It’s only 15 miles to this wilderness. Not really a wilderness, but a vast tract of undeveloped land that caught my outdoors attention as a relative rookie to this area in the 1980s.
Thirty some years later, it’s still as close to wilderness as we have in this neck of the woods. The Blue Hills still draw my attention, especially on either side of South Bucks Lake Road and Perch Lake Road.
I came here for ruffed grouse on Monday afternoon. More accurately, I came to see if there are grouse in the Hills. The reports on ruffed grouse numbers, from spring drumming surveys and summer brood observations, have not been optimistic.
So I went to take a look and listen for flushes. I didn’t hunt hard deep into the brush. My emphasis for 2-plus hours was hitting some old hunting haunts that still look birdy. Hit ’em quick on either side of brushy trails and move on to another spot of memories when ruffed grouse numbers ran high.
I flushed not a single grouse. Not one woods chicken thundered out of the tangle. In my grouse hunting heyday, now too many days in the past, my hunting journal entries usually read something just on either side of, “Hunted 2 hours, flushed 11 birds, six shots, two bagged.”
I’m not drawing any hard conclusions on my fruitless hunt. It was short, and I was hunting the early afternoon, the worst time to find birds on or near trails. And though I was in some good habitat, I didn’t doggedly pursue the best covers.
It was a good hunt, nevertheless, toting a shotgun and all those memories over the fallen leaves of the late October woods. It reminded me that grouse hunting takes some planning and commitment to get into birdy brush and stay alert, to have the gun at a ready position at any pause, which to a grouse signals it has been detected and it’s time to flee.
I will try small woodlots later this week, in the farming country where I chased up birds while in pursuit of deer nearly a year ago. Did they survive the long winter and wet spring?
I talked to a Rice Lake grouse hunter on Tuesday and was happy to hear his Blue Hills outings this fall offset my single hunt there. Retired Ruffed Grouse Society biologist and director of conservation policy Dan Dessecker has stalked the Hills this fall with his aging German shorthair Blu.
“It’s better than last year, though last year was bad, so that’s not saying too much,” said Dessecker of the ruffed grouse he and Blu have come across this fall.
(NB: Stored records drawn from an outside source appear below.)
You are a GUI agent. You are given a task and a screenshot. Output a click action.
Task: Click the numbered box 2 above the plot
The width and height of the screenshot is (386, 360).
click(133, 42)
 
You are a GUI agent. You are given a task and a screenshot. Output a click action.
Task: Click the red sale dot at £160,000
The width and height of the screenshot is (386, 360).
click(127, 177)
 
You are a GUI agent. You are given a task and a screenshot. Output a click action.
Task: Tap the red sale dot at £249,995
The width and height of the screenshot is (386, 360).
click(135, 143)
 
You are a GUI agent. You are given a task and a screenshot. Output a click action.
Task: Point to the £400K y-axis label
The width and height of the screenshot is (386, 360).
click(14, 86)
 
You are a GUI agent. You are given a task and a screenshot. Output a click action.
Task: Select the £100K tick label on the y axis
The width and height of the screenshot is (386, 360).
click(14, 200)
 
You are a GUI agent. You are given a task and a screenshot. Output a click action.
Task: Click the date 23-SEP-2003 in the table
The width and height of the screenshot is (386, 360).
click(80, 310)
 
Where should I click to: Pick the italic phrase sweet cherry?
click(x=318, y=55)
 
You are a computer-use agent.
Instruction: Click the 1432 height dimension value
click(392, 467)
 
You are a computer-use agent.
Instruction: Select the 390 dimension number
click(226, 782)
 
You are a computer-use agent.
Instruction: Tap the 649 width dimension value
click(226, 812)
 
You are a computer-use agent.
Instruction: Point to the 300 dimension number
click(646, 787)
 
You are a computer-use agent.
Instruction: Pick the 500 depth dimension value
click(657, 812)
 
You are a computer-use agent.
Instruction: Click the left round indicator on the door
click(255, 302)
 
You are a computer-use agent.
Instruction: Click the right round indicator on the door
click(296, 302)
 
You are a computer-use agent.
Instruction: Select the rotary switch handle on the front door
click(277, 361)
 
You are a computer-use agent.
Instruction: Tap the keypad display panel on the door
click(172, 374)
Dessecker said he’s getting four to five flushes per hour while picking his spots—the best habitat—carefully because 10-year old Blu can hunt hard only up to an hour and a half now.
In the more fragmented forests, such as farm country woodlots, finding birds this fall can be hit and miss.
“The grouse hunting is spotty, perhaps a couple of flushes per hour,” said Kevin Morgan, local Department of Natural Resources wildlife biologist.
Morgan adds that the last chance, both from a season standpoint and migration, to get after woodcock is this week. He expects the predicted north wind later this week will push through the last of the migrating woodcock.
Woodcock are often found in some of the same spots as grouse, wherever the “timberdoodles” can probe into soft soil for worms. But unlike the grouse season, the woodcock season ends Monday, Nov. 5.
The ruffed grouse season will end earlier this year than in past seasons because of concern over the population. Hunting in this part of the state ends on Dec. 31 rather than Jan. 31.
(The grouse season did end on Dec. 31 for many years until lengthened by a month.)
The decline in drumming statewide this spring concerned wildlife officials because it was not consistent with a typical population cycle for ruffed grouse. By this past spring, it was expected that grouse numbers would be on the rebound.
In addition to the decrease in drumming, there is also a push to determine if West Nile Virus is affecting ruffed grouse numbers across the northern states.
Besides shortening the season on the back end, there was also talk of lowering the daily bag limit from five to three. That didn’t happen, probably because even avid, successful grouse hunters rarely fill that five-bird bag; two or three grouse in one hunt is considered good.
I didn’t have to worry about the bag limit on Monday. Even in those heydays, when I would take 30 or more grouse per season, I logged four birds in my journal only once.
This fall, I’d be satisfied with four flushes in a day. I’ll push through the fragmented forest of alders, blackberry brambles and fallen tree tops yet this season. I’ll enjoy the hunt, birds or no birds.